Abstract Although outcomes for patients with advanced hepatocellular carcinoma (HCC) have improved with the advent of immune-checkpoint inhibitor (ICI)-based therapies, only approximately 30% of patients achieve an objective response. With the rapid development of single-cell technologies, increasing attention has been paid to immunosuppressive cell types in the tumor microenvironment (TME) from a transcriptomic perspective; however, the contribution of genetic variation to immunotherapy resistance remains largely unexplored.

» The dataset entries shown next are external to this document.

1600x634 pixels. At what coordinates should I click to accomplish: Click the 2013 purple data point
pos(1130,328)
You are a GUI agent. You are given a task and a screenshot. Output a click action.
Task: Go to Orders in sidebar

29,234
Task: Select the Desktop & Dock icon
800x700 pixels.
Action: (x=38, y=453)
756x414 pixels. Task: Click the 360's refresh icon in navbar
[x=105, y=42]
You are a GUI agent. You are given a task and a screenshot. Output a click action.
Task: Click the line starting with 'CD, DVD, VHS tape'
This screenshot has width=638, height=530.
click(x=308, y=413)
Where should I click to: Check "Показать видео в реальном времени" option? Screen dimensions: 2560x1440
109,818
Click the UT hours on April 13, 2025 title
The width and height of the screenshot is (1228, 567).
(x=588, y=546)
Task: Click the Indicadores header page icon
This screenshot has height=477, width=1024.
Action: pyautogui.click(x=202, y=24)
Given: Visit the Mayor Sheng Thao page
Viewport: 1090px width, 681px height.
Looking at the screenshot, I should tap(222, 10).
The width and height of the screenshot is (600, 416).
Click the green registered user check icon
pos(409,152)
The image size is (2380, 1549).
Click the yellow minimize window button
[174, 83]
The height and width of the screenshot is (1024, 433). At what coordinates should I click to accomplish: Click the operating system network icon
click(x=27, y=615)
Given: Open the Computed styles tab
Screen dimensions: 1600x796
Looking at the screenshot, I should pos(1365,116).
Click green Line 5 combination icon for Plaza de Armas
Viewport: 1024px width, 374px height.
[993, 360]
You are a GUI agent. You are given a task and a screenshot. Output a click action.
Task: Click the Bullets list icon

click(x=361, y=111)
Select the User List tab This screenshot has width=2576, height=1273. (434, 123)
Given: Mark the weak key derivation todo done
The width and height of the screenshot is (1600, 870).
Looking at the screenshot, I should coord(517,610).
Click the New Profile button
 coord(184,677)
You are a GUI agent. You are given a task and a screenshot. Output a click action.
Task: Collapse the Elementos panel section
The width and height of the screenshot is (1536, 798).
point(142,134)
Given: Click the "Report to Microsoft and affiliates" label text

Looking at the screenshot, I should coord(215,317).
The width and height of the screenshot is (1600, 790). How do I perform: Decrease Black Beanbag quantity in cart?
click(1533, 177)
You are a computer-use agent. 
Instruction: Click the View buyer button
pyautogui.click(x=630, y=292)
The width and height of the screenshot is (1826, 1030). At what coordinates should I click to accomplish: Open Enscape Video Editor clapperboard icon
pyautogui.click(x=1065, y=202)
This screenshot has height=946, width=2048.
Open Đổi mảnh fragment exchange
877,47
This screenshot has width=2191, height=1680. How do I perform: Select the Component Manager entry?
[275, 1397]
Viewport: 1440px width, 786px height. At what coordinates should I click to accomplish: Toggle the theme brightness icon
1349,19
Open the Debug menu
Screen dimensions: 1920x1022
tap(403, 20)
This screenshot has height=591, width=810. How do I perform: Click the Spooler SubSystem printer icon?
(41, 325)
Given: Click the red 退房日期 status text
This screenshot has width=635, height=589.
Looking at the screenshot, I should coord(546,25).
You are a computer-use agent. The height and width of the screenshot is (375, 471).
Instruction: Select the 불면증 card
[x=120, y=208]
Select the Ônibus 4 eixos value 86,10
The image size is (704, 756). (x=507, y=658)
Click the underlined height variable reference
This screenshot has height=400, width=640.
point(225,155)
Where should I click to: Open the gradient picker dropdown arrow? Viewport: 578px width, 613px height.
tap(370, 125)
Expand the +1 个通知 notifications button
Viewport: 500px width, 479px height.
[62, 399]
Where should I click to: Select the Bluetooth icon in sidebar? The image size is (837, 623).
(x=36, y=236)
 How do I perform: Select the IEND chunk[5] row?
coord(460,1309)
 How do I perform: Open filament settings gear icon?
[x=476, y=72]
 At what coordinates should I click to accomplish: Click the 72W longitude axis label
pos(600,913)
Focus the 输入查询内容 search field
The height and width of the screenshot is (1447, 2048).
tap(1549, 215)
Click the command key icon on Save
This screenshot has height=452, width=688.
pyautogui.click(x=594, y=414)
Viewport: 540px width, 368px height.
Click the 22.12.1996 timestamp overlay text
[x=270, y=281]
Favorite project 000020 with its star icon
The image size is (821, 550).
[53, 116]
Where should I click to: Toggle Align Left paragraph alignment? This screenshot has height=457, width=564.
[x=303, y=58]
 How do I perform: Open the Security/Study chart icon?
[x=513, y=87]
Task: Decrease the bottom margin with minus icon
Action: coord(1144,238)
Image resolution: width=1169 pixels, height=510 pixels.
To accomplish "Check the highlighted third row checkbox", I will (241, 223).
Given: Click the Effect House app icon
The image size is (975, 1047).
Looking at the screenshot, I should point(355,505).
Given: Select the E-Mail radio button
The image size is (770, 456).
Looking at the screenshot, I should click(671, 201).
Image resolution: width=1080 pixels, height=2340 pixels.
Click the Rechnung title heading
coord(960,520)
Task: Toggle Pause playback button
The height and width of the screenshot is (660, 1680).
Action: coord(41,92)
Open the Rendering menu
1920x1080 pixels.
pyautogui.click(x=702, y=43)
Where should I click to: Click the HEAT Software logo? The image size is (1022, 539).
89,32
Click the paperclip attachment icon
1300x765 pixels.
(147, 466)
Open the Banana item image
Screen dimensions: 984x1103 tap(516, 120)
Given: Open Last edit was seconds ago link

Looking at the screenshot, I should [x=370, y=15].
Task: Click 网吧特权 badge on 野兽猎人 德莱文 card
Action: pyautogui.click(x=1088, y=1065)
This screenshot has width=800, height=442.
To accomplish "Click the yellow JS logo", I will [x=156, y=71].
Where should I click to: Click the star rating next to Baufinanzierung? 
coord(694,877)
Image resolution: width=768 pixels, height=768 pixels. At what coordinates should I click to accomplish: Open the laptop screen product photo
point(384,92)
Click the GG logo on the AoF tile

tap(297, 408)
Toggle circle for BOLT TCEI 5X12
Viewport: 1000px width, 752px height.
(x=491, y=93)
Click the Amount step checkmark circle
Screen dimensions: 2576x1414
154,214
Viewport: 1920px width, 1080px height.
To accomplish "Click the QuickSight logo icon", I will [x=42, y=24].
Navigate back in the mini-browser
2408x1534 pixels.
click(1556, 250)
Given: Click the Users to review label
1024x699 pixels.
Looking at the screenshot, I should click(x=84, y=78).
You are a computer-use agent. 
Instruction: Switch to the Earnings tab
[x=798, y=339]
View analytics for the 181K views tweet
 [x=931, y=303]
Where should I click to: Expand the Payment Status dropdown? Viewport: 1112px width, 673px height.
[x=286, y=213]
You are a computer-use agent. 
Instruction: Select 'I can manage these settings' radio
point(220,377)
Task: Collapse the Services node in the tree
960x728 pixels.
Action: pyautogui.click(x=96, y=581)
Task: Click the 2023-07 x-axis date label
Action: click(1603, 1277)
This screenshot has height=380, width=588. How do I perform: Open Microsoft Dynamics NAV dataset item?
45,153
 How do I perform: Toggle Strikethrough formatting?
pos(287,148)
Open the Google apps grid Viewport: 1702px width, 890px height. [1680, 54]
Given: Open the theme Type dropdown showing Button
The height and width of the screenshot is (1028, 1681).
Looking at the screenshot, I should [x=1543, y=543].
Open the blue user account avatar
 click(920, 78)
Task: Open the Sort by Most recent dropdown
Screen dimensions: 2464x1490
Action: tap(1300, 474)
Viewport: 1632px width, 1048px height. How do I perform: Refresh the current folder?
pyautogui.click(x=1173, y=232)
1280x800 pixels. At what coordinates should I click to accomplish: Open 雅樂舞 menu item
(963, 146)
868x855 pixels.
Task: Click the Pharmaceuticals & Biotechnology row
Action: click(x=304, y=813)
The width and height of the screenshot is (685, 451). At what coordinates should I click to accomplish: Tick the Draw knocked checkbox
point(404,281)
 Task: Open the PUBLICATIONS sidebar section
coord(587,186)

Here, we employed single-cell multiomics of 14 treatment-naïve and ICI-resistant HCC patients to investigate cell type-specific genetic regulation underlying chromatin accessibility and gene expression within the HCC TME. High-quality single-cell ATAC-seq data were generated for 155,700 cells and annotated into 11 major cell types, including B cells, CAFs, CD4+ T cells, CD8+ T cells, dendritic cells, endothelial cells, macrophages, monocytes, NK cells, Tregs, and tumor cells. Leveraging genotype information inferred from single-cell ATAC-seq, RASQUAL systematically mapped 23,329 chromatin accessibility-associated quantitative trait loci (caQTLs) across all cell types. We found a wide range of cell number-normalized caQTLs in different cell types (0.01 to 0.22). Notably, tumor cells exhibited the highest frequency of caQTLs, suggesting greater genetic susceptibility within their regulatory landscape. Colocalization with liver cancer-related GWAS signals, combined with peak-to-gene association analyses, identified enhancer-like regulatory elements that may modulate genes involved in tumor progression and immunotherapy resistance. In summary, our study delineates the cell type-specific genetic control and regulatory architecture of HCC TME and provides mechanistic insights into the molecular basis of immunotherapy resistance. Acknowledgement: This study is supported by Li Ka Shing Foundation and CUHK Strategic Seed Funding for Collaborative Research Scheme. Citation Format: Siyuan Huang, Xiaohang Long, Stephen Lam Chan, Alfred Sze-Lok Cheng, . Single-cell multiomics analysis reveals cell type-specific genetic regulatory programs underlying immunotherapy resistance in hepatocellular carcinoma abstract. In: Proceedings of the American Association for Cancer Research Annual Meeting 2026; Part 1 (Regular Abstracts); 2026 Apr 17-22; San Diego, CA. Philadelphia (PA): AACR; Cancer Res 2026;86(7 Suppl):Abstract nr 1503.